Private equity firms may use their own network, make cold calls or work with investments to connect with companies. Companies will sometimes contact private equity firms themselves based on the firm's reputation to source prospective potential deals.

Related: What Is Private Equity? (Plus FAQ About Private Equity)

Performing due diligence

Once a firm sources a deal, they perform due diligence to further assess the company. What a firm finds during its due diligence affects whether they offer a formal deal. Firms examine things like:

  • The company's strategy

  • The exit potential

  • The company's business model

  • The risk factors

  • The company's financial health

  • The company's industry and market

Read more: Due Diligence Checklist: What To Know

Closing deals

After completing due diligence, the firm presents a deal to the company. Lawyers from the firm and company negotiate the final terms of the deal. Once agreed upon, the deal can proceed, releasing funds and trading equity on both sides.

Improving operations

Private equity firms can help improve the health of the company. They often make recommendations to help improve operations, cut costs and improve management. The extent of the firm's responsibilities may vary based on their stake in the company.

Most private equity firms do not involve themselves with the day-to-day operations of their portfolio companies. Firms with more significant stakes in companies may have a stronger presence or hold a leadership position within the company. 

Related: Investment Banking vs. Private Equity: Key Differences

Exiting companies

Most private equity firms strive to exit their portfolio companies when the company is stable and successful. This may help ensure they receive the maximum return on their original investment. Most firms exit within three to seven years, but timelines can vary depending on the firm’s specific strategy.

Related: Business Exit Strategy: Definition, Types and When To Use Them

Types of private equity firms

Private equity firms have different investment preferences.

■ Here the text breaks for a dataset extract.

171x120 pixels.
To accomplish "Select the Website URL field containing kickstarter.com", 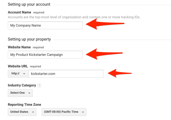I will (66, 74).
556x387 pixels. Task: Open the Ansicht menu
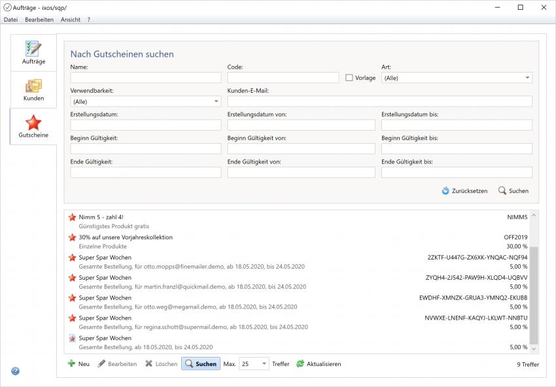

For example, some firms are passive investors who rely on management to operate and develop the company. Other firms are active investors who provide operational support to the company to help it grow and succeed.

Active private equity firms often have many connections and strong relationships with C-level professionals within individual industries. These connections can help them generate revenue and improve a company's operational efficiency and synergy.

Sellers may consider this a benefit as the firm or investor can provide resources that improve the company's value‌.

Related: 35 Private Equity Interview Questions (With Sample Answers)

Types of private equity funds

There are many types of private equity funds or investment strategies. The most common types of private equity funds are:

Buyouts or leveraged buyouts

A buyout or leveraged buyout (LBO) occurs when a private equity firm entirely buys out a company. The firm may finance the purchase through debt or funds by using the company they're purchasing as collateral.

This allows private equity firms to assume complete control of companies without having to spend as much money. Buyouts or leveraged buyouts often allow private equity firms to maximize their potential return on investment when they sell the company.

Related: How To Become a Private Equity Associate

Venture capital

Venture capital (VC) strategies involve a private equity firm investing in new companies in relatively new industries. This can create the potential for the firm to maximize its returns if the company succeeds in the industry. Venture capital investments can carry much higher risks since companies aren’t yet established and their products or services are relatively untested in a broader market.